The U.S. Treasury Department has imposed an $80 million fine on Capital One for its ‘careless network security practices’ which led to the hacking of personal information affecting more than 106 million credit card users.
Capital One credit card holders had their personal information accessed and in a consent order on Thursday, it was established that the company had failed to implement ‘effective risk management’ after it migrated operations to a cloud-based service back in 2015.
According to the bank’s own internal investigation, there had been a number of “weaknesses” that had led to the breach within the company, which also included misconduct by management.
Following a number of prominent data breaches over the past several months, U.S. regulators are coming down hard on businesses that fail to protect consumer data whether its personal information such as phone numbers, addresses or social security numbers.
Internationally, other countries have also started to re-evaluate their data laws with tightening restrictions on companies that fail to adequately protect data, even when migrating systems to newer, cloud-based alternatives.

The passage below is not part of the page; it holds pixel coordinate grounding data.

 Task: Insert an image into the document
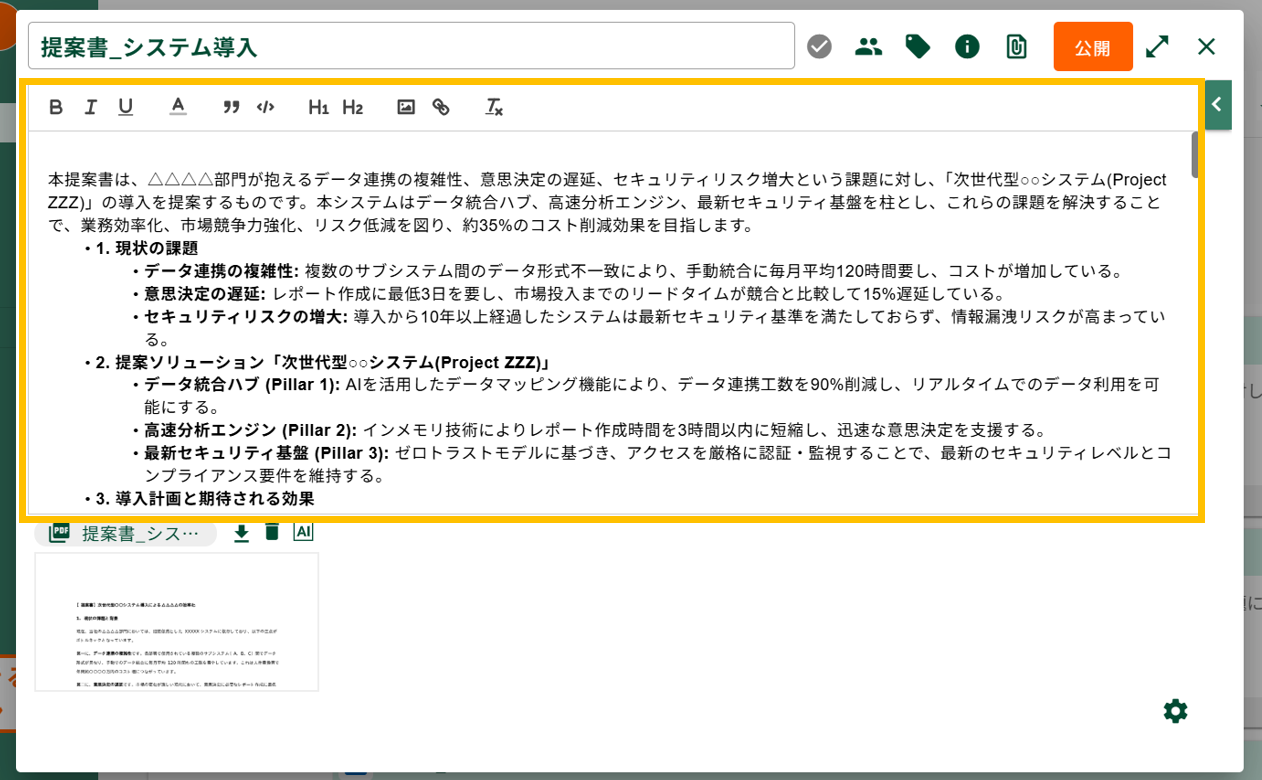(406, 107)

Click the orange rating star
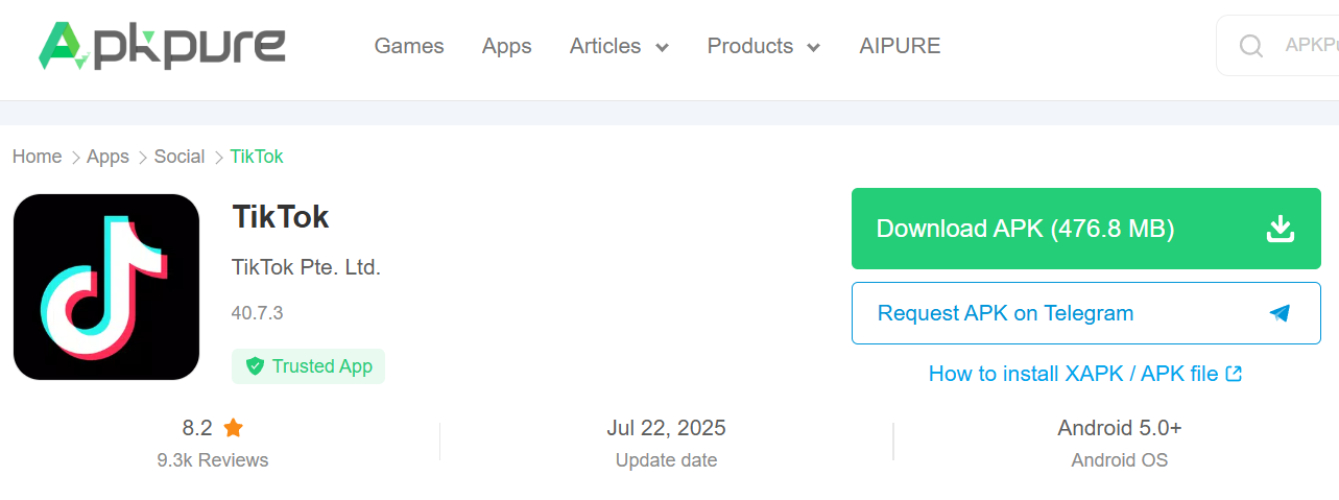(233, 429)
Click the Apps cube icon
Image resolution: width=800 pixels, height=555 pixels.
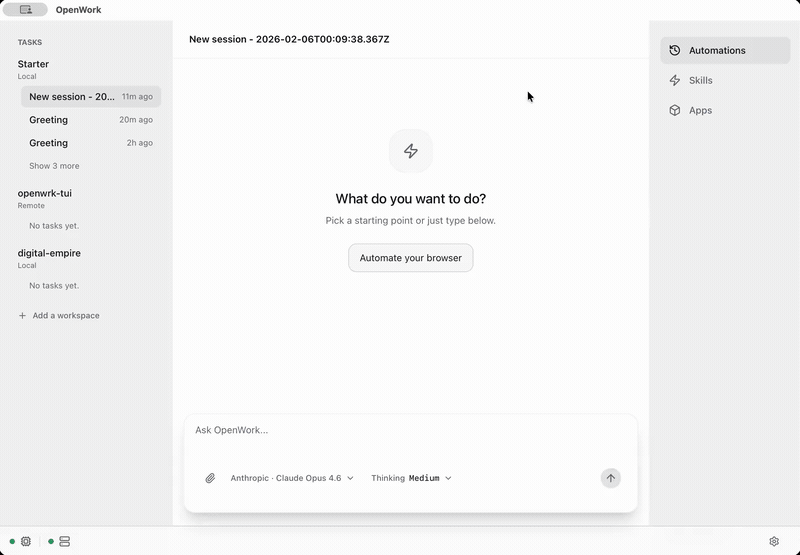pyautogui.click(x=675, y=110)
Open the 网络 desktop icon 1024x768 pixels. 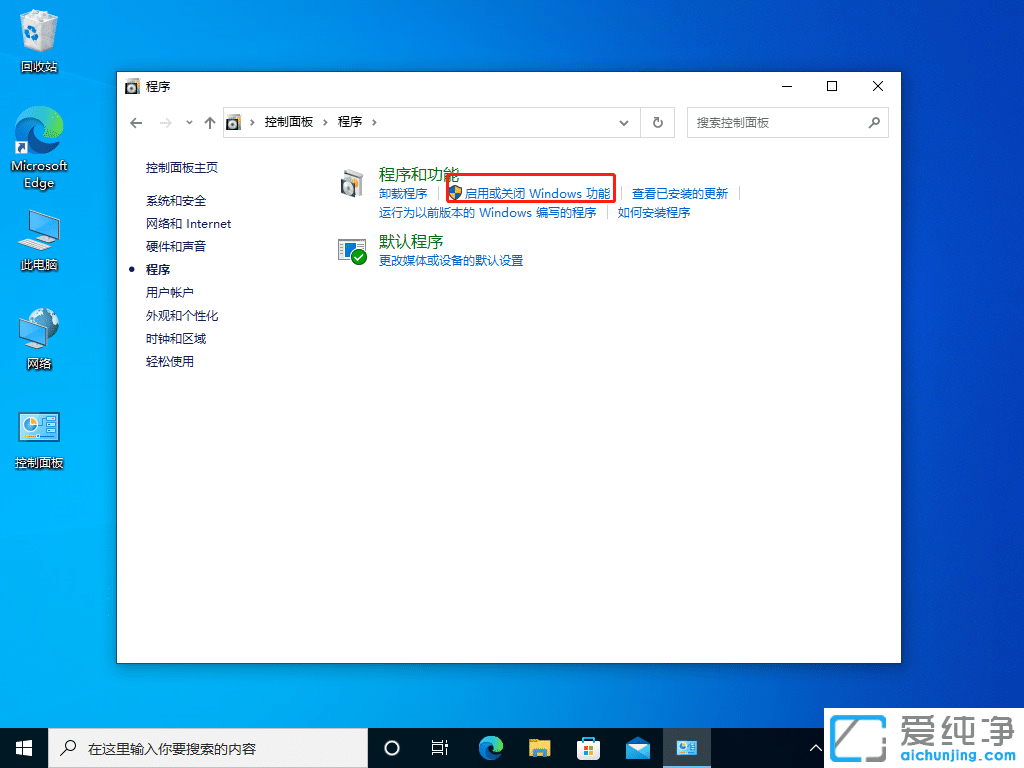pyautogui.click(x=38, y=328)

Data security manufacturer Verity Systems, which provides hard drive degaussing equipment to global businesses, told the International Business Times this week that it was vital for “global businesses to protect consumer information by safely destroying data from mechanical hard disks as well as SSDs.”
In 2019, Capital One suffered a data breach that resulted in 140,000 social security numbers being leaked along with 80,000 bank account numbers compromised, considered one of the largest in the banking sector.

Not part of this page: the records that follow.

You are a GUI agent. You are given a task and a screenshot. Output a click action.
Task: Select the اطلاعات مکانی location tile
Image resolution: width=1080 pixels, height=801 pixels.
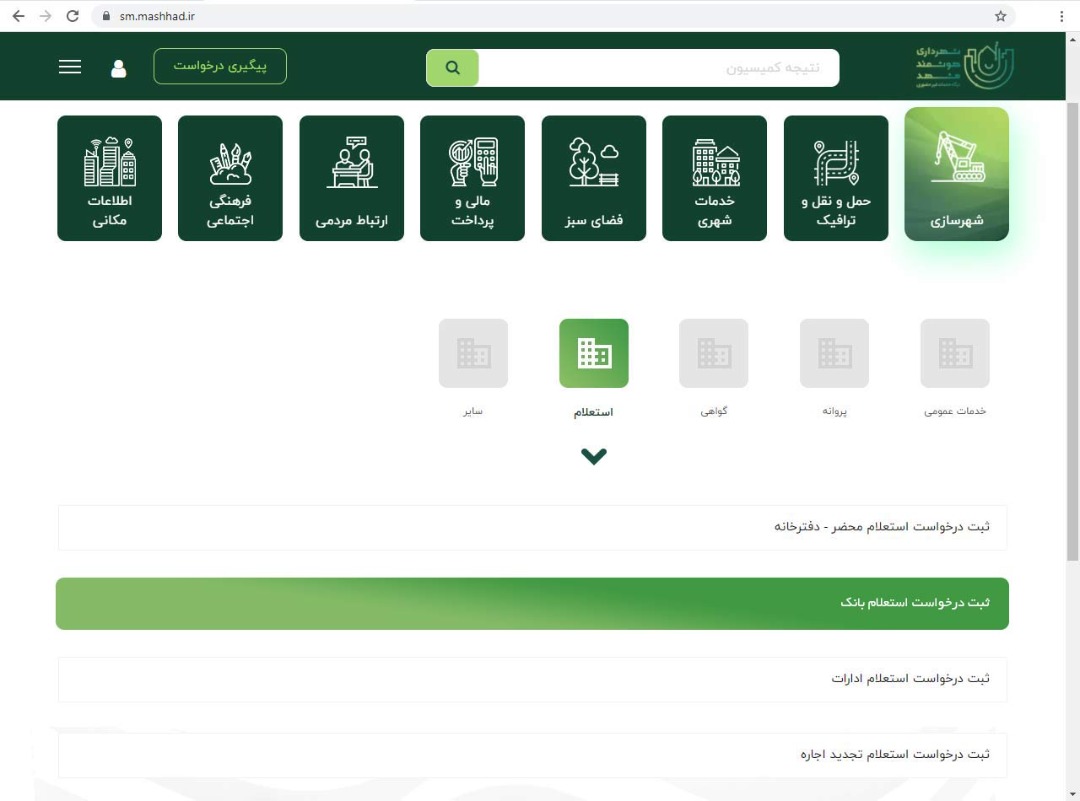tap(109, 178)
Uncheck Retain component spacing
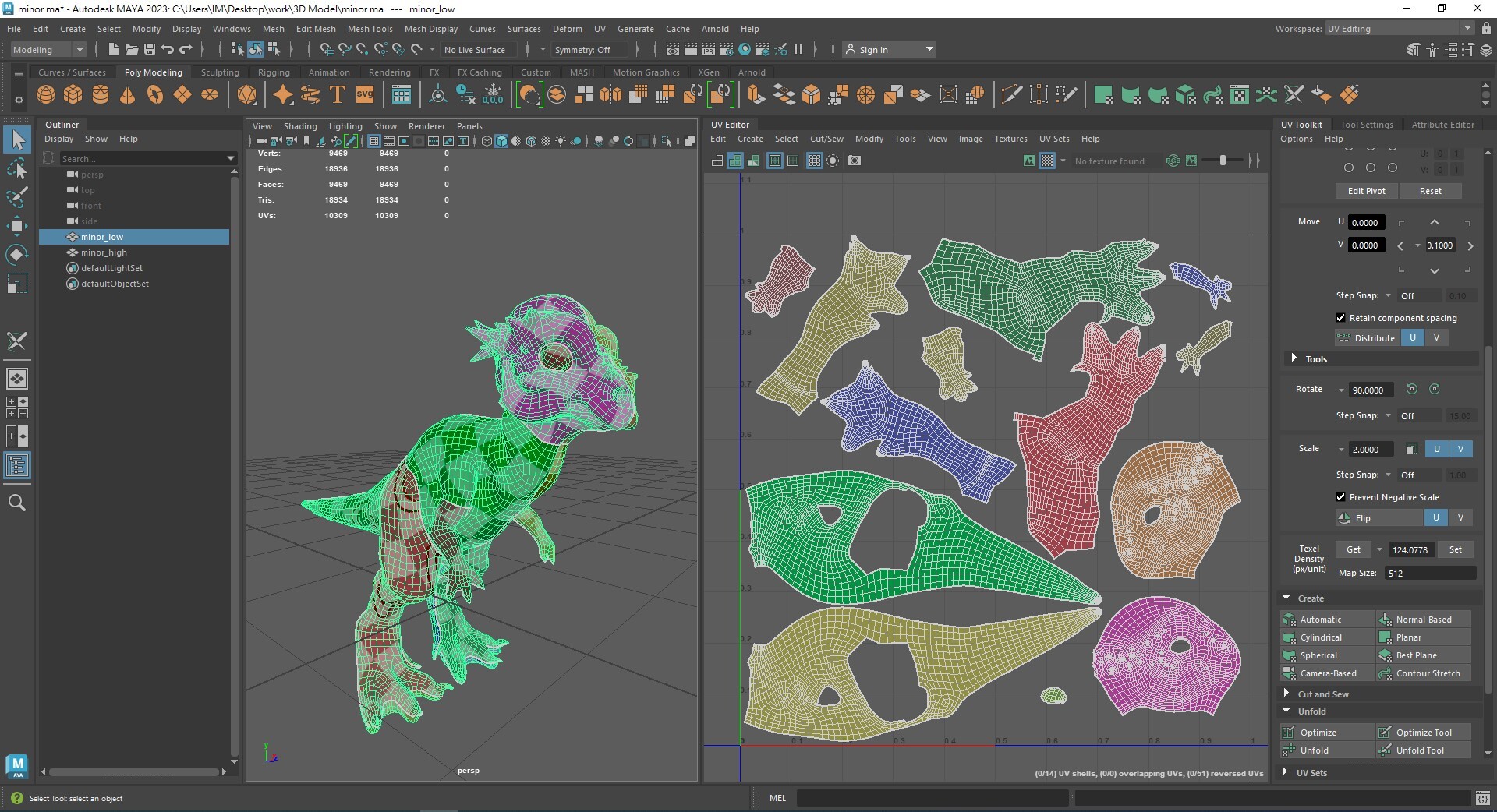 [x=1340, y=318]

And earlier this year, hotel giant Marriott confirmed that it had suffered a second data breach following a previous hack exposing the records of 383 million guests prompting European regulators to impose $123 million in fines on the company.
With businesses moving toward cloud infrastructure, vulnerabilities remain, and in a recent study by IBM, the cost of data breaches have risen in the past year, averaging $8.64 million per breach in the U.S. alone.